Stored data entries
+++

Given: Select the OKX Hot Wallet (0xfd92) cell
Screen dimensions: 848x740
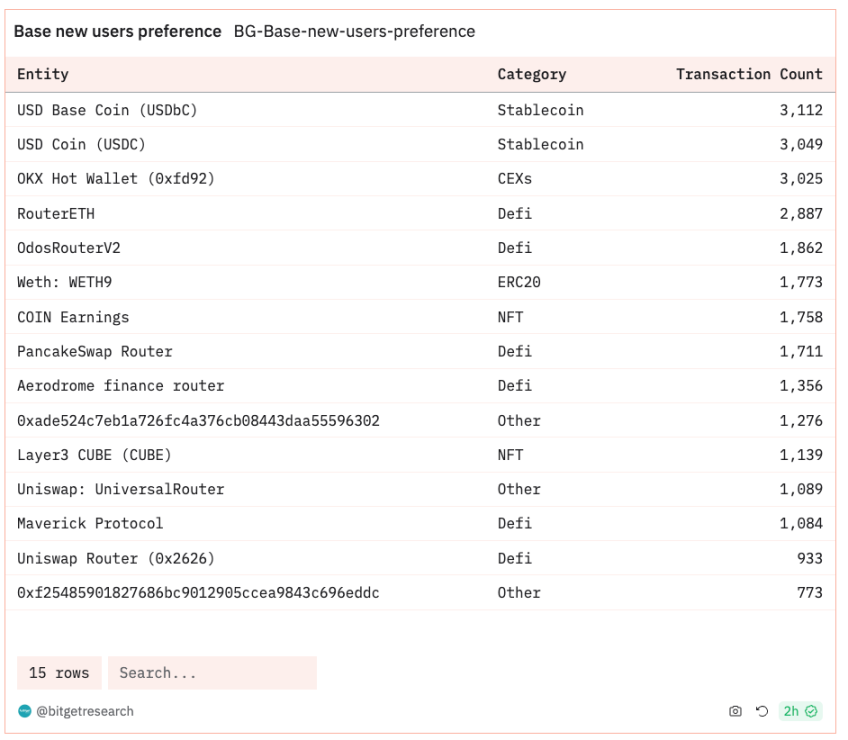Looking at the screenshot, I should point(115,179).
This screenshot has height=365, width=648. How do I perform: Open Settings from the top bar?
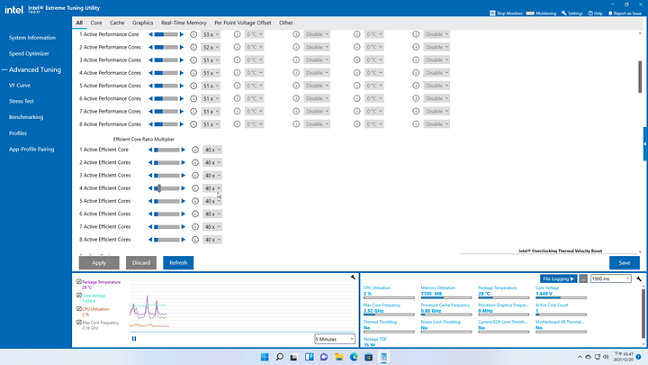pos(572,13)
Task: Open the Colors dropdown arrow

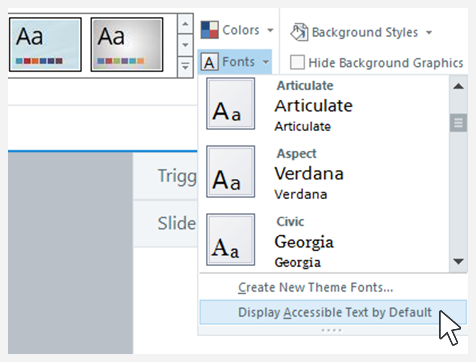Action: pos(270,30)
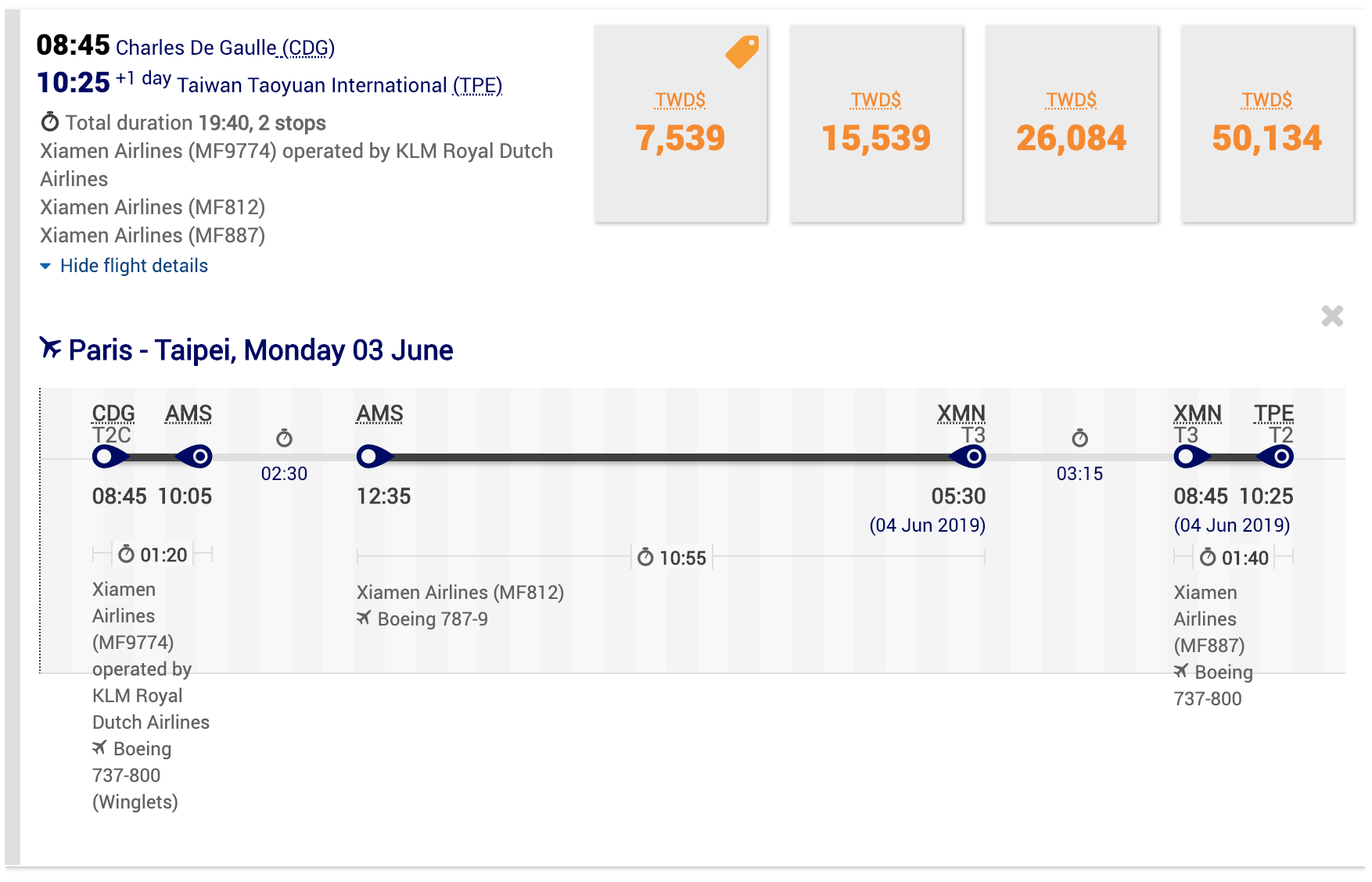
Task: Click the stopwatch icon next to Total duration
Action: coord(50,122)
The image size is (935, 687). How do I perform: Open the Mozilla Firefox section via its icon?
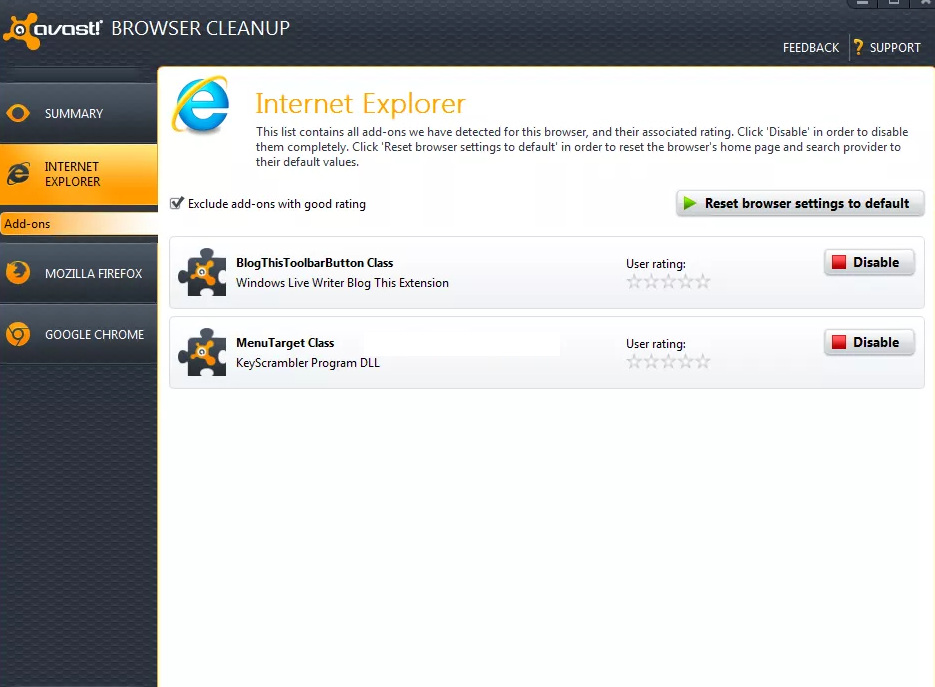tap(19, 273)
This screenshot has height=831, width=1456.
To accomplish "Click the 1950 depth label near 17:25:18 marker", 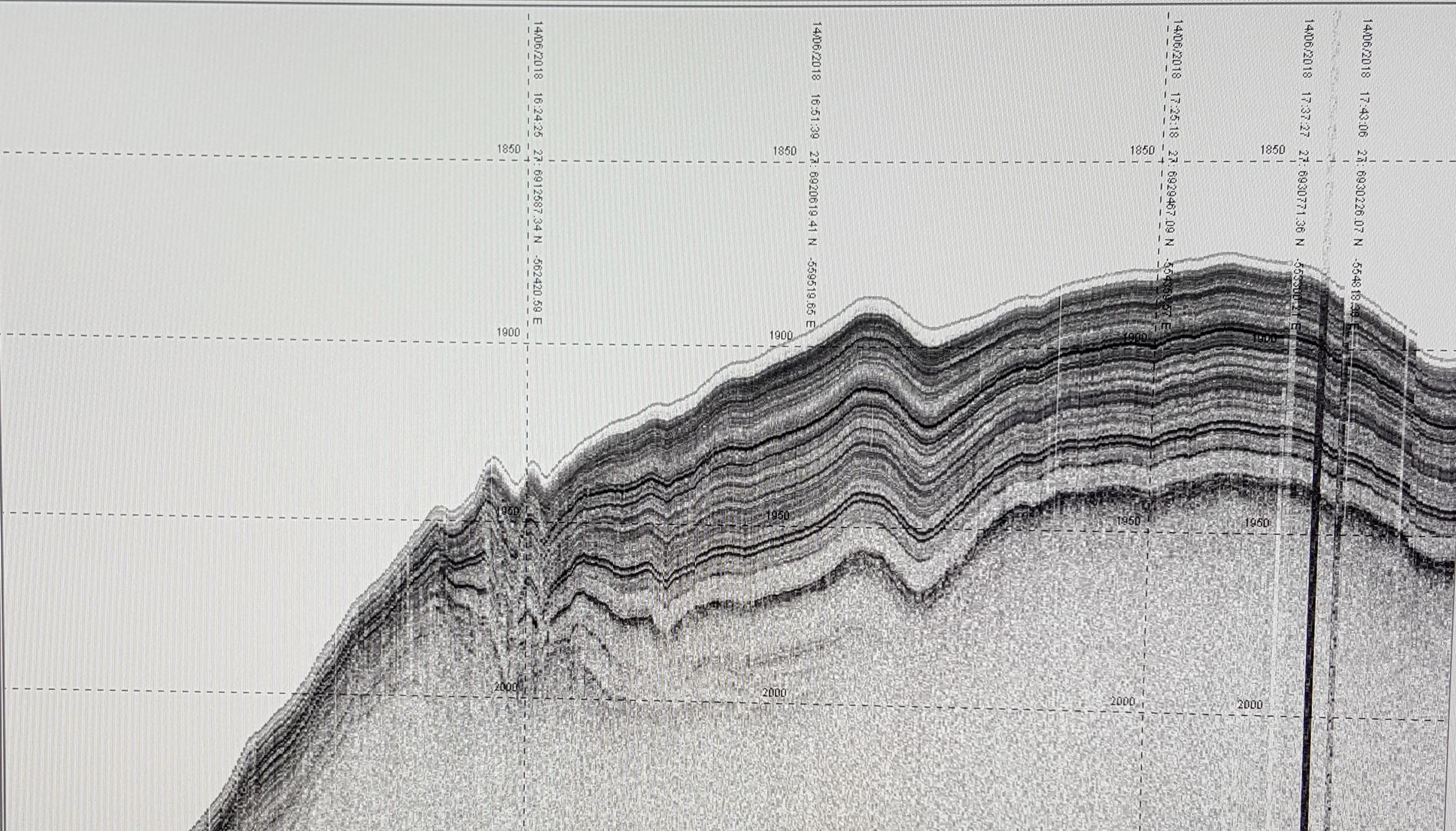I will coord(1127,521).
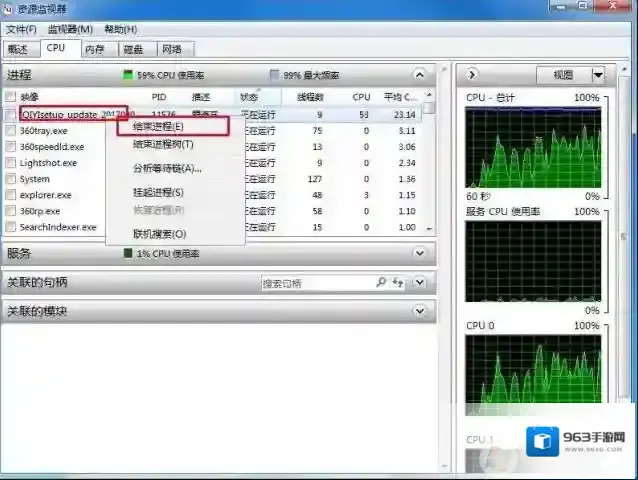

+++

▶ [DESCRIPTION OF THE TASK]: Only the lines from the top of the data through the line with "This screenshot has height=831, width=1456." should be quoted, exactly and with both ends kept; skip the pictures.

▶ [EXPECTED ANSWER]:
Given: Select the OKX Hot Wallet (0xfd92) cell
Screen dimensions: 848x740
Looking at the screenshot, I should point(115,179).
This screenshot has height=365, width=648. How do I perform: Open Settings from the top bar?
pos(572,13)
Task: Open the Colors dropdown arrow

Action: pos(270,30)
Task: Click the stopwatch icon next to Total duration
Action: coord(50,122)
The image size is (935, 687). How do I perform: Open the Mozilla Firefox section via its icon?
tap(19, 273)
This screenshot has height=831, width=1456.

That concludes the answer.